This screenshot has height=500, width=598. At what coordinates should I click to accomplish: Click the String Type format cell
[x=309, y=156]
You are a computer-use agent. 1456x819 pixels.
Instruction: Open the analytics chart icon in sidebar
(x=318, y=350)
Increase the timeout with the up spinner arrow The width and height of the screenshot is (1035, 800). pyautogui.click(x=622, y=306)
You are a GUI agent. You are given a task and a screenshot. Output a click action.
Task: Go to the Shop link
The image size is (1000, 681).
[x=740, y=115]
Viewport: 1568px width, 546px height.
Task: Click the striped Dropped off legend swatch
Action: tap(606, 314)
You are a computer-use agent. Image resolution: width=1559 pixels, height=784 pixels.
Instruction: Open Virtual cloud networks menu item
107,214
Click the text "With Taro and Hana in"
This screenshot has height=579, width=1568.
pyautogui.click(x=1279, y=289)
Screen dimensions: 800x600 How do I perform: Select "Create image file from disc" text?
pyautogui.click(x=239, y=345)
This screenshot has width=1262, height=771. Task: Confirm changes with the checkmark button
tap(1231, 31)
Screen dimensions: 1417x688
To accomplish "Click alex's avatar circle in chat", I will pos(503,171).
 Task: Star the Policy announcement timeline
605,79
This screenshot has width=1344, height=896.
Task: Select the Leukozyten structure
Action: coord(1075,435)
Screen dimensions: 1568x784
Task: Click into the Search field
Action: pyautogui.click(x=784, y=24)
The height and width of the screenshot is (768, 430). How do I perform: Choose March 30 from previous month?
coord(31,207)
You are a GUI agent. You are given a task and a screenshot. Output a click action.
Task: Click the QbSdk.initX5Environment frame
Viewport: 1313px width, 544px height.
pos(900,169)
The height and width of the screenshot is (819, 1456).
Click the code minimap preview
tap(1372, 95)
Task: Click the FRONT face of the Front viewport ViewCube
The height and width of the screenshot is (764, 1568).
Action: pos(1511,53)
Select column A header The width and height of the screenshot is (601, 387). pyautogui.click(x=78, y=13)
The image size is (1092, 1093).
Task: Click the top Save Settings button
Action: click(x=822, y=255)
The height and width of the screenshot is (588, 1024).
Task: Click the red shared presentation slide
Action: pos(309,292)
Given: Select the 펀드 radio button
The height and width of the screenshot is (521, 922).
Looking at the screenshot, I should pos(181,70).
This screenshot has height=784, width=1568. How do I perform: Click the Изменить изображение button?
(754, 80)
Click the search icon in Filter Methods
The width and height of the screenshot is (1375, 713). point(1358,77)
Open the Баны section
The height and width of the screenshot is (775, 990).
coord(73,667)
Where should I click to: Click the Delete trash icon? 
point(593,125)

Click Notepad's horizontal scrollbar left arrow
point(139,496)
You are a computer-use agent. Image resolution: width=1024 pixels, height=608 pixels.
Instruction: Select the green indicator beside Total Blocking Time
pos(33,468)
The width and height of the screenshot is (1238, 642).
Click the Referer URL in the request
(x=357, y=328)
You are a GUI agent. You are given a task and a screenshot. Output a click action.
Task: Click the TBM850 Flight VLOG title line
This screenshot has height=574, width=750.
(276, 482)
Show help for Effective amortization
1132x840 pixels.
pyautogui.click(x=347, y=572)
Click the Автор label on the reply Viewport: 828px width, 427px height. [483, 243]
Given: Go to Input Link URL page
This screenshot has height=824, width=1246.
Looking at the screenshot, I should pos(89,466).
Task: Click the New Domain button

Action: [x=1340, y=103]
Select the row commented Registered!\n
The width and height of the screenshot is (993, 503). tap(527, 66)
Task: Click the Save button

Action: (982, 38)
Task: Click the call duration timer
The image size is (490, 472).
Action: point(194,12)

——

→ **Written exercise**
Carry over the lines of the listing, starting with the line containing "Task: Click the Save button" and going on through the end of the listing, requests included, and add 23 to every coordinate in the answers.

→ **Complete answer**
Task: Click the Save button

Action: (1005, 61)
Task: Click the call duration timer
The image size is (490, 472).
Action: point(217,35)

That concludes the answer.